Z całą pewnością tempo rozwoju Ryanaira w Gruzji będzie zależało od tego, jak szybko Boeing upora się z problemami w samolotach 737 MAX, które mają znacznie większy zasięg niż model 737-800, na których obecnie lata Ryanair. Pojawia się jednak pytanie, czy Ryanair nie spóźnił się ze swoją ekspansją i czy też ma szanse na powtórzenie takiego sukcesu, jaki w Gruzji notuje Wizz Air?
Patrząc na to, jak szybko rośnie rynek lotniczy w Gruzji i popularność turystyczna tego kraju, jest to oczywiście możliwe.

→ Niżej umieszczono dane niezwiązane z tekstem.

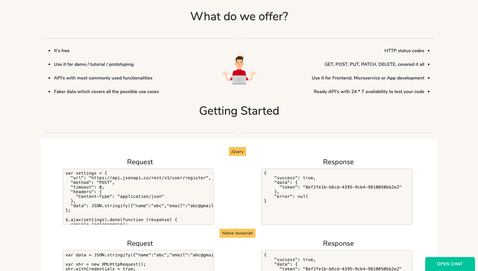Click the meditating developer illustration

pos(239,70)
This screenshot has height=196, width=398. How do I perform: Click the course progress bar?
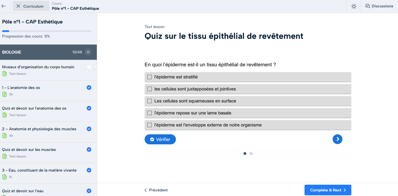[47, 31]
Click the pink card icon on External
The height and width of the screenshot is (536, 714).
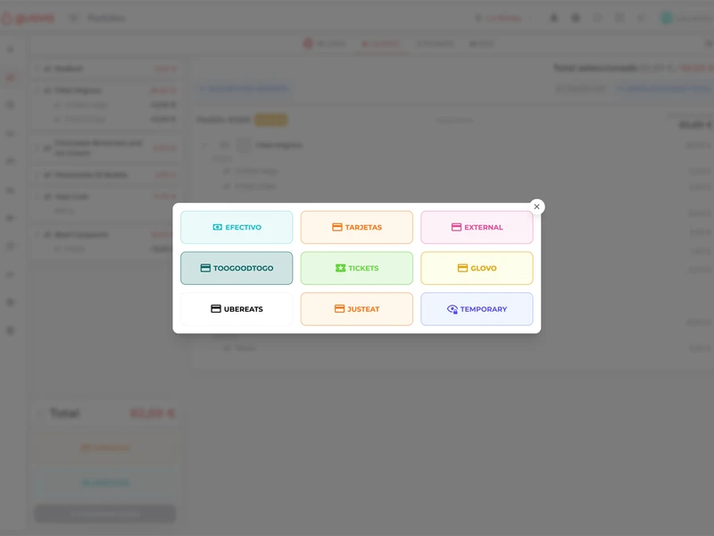[456, 228]
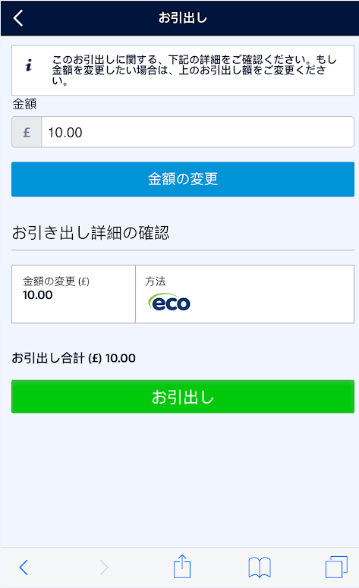
Task: Tap the back arrow in header
Action: pyautogui.click(x=18, y=17)
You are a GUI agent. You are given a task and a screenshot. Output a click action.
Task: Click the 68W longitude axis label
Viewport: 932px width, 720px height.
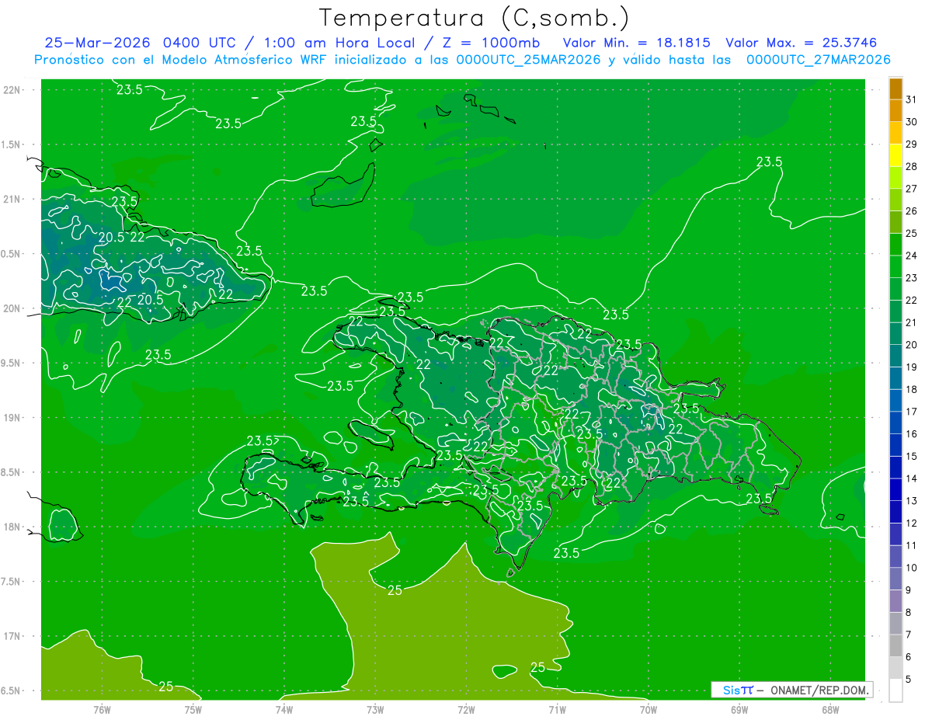[x=829, y=710]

Ale wydaje się, że potencjalnie największą przewagą Ryanaira jest to, że w przeciwieństwie do “landrynki”, udało mu się z sukcesem pojawić na lotnisku w Tbilisi. Jeśli obie linie zaczną ze sobą rywalizować na tych samych trasach i oferować podobną ceną biletów, możliwość lotów do stolicy może być decydującym czynnikiem, na który będą zwracali uwagę pasażerowie przy wyborze przewoźnika.
Będziemy się przyglądali tej rywalizacji. A swoją drogą, już nie możemy się doczekać kolejnej rywalizacji tych tanich linii, gdy ogłoszą loty do innego kaukaskiego turystycznego raju, czyli Armenii. Wy też na to czekacie?